## [WRITTEN TASK]
Rewrite the data below, replacing "Screen dimensions" with "Display size" and keeping everything else the same. Leave out the pictures in your answer.
═════ RECORDS SUPPLIED
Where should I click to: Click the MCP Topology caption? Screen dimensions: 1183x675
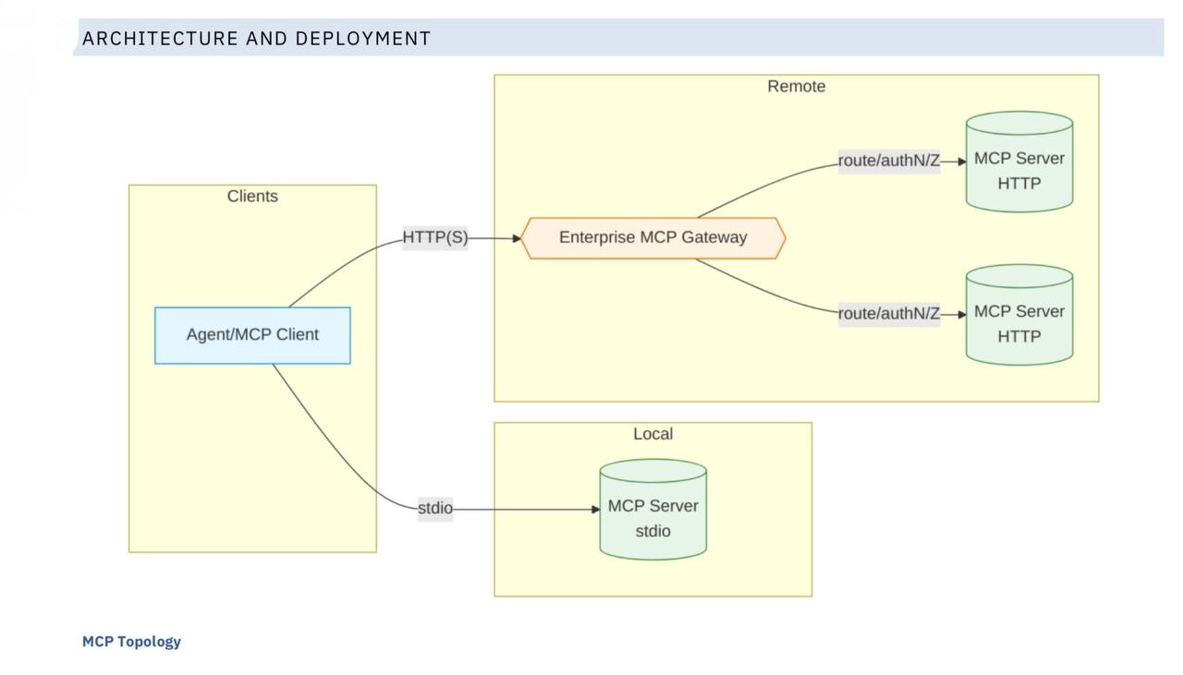tap(131, 642)
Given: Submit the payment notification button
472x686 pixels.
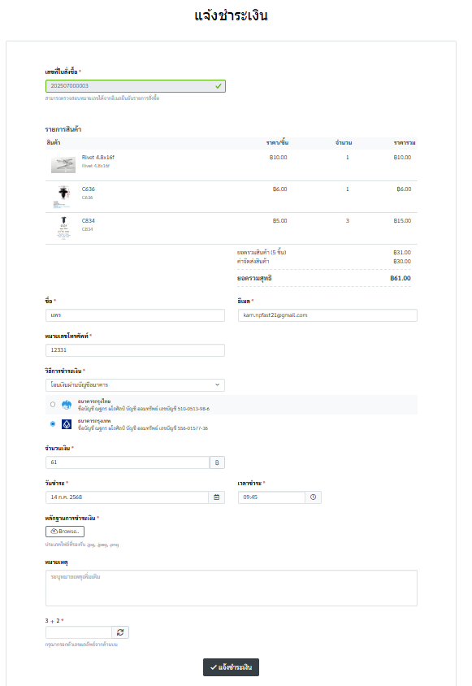Looking at the screenshot, I should pyautogui.click(x=231, y=667).
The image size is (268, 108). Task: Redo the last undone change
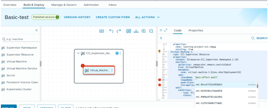(119, 31)
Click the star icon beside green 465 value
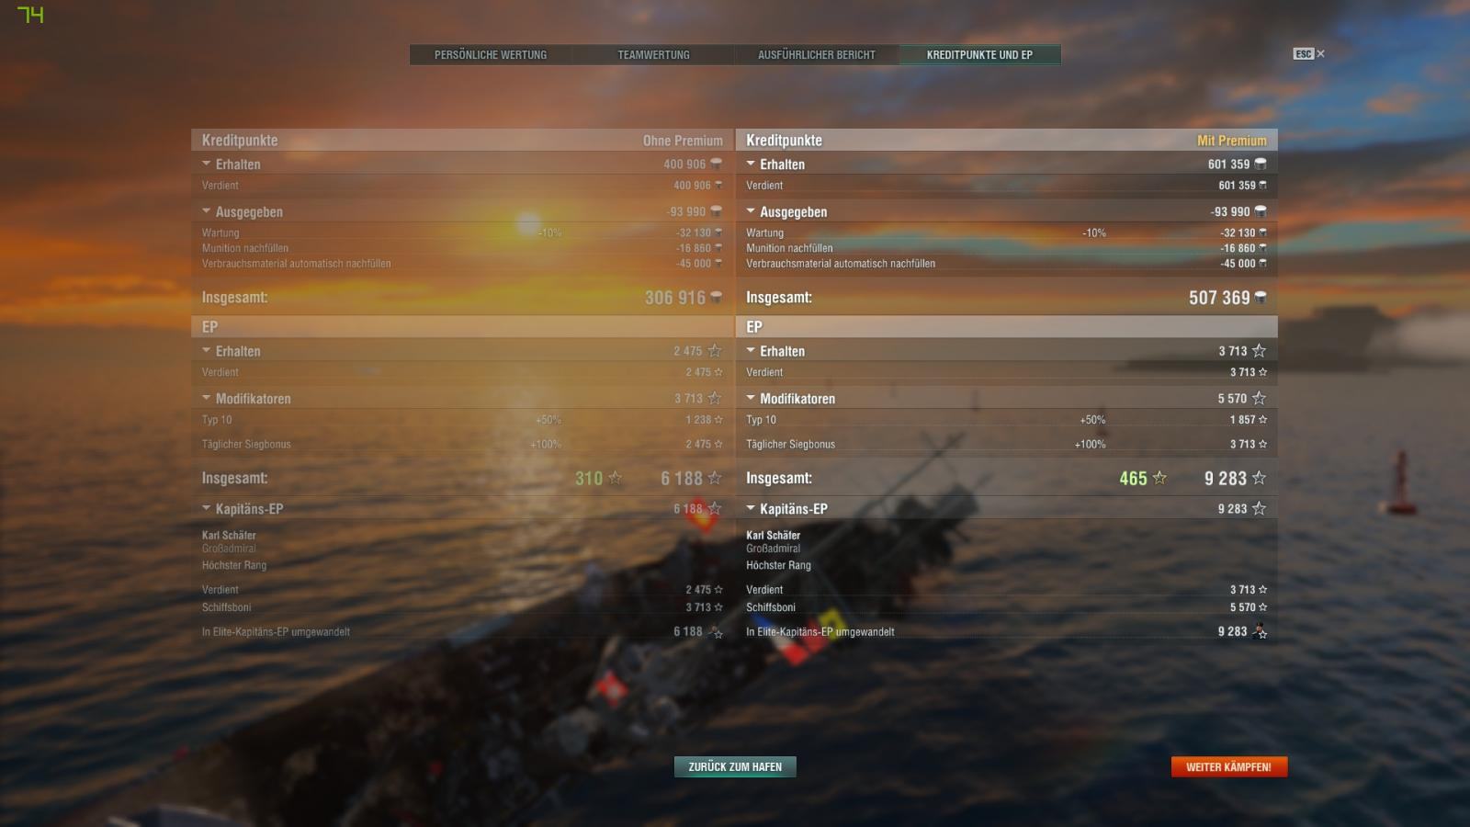This screenshot has height=827, width=1470. pos(1159,478)
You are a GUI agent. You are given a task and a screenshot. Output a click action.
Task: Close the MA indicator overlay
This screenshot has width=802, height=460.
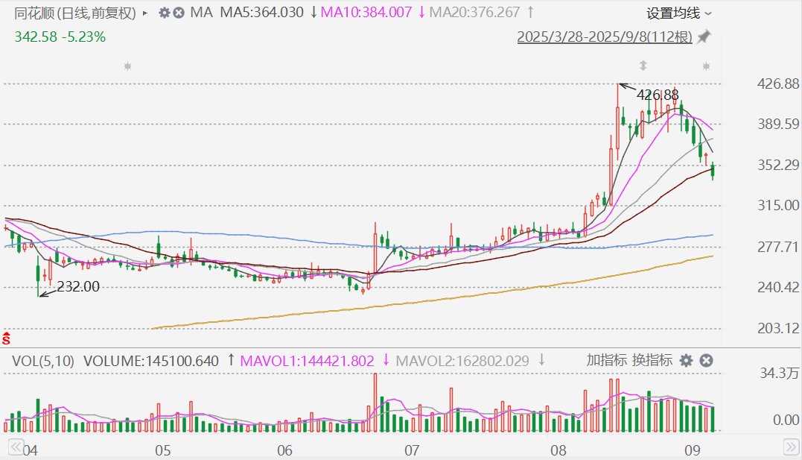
══════════
## [ANSWER TO THE EXERCISE]
Where should I click to: Click the MCP Topology caption? Display size: 1183x675
tap(131, 642)
Given: Submit the payment notification button
472x686 pixels.
Looking at the screenshot, I should pyautogui.click(x=231, y=667).
The image size is (268, 108). Task: Redo the last undone change
(119, 31)
Click the star icon beside green 465 value
This screenshot has height=827, width=1470. pos(1159,478)
You are a GUI agent. You are given a task and a screenshot. Output a click action.
Task: Close the MA indicator overlay
This screenshot has width=802, height=460.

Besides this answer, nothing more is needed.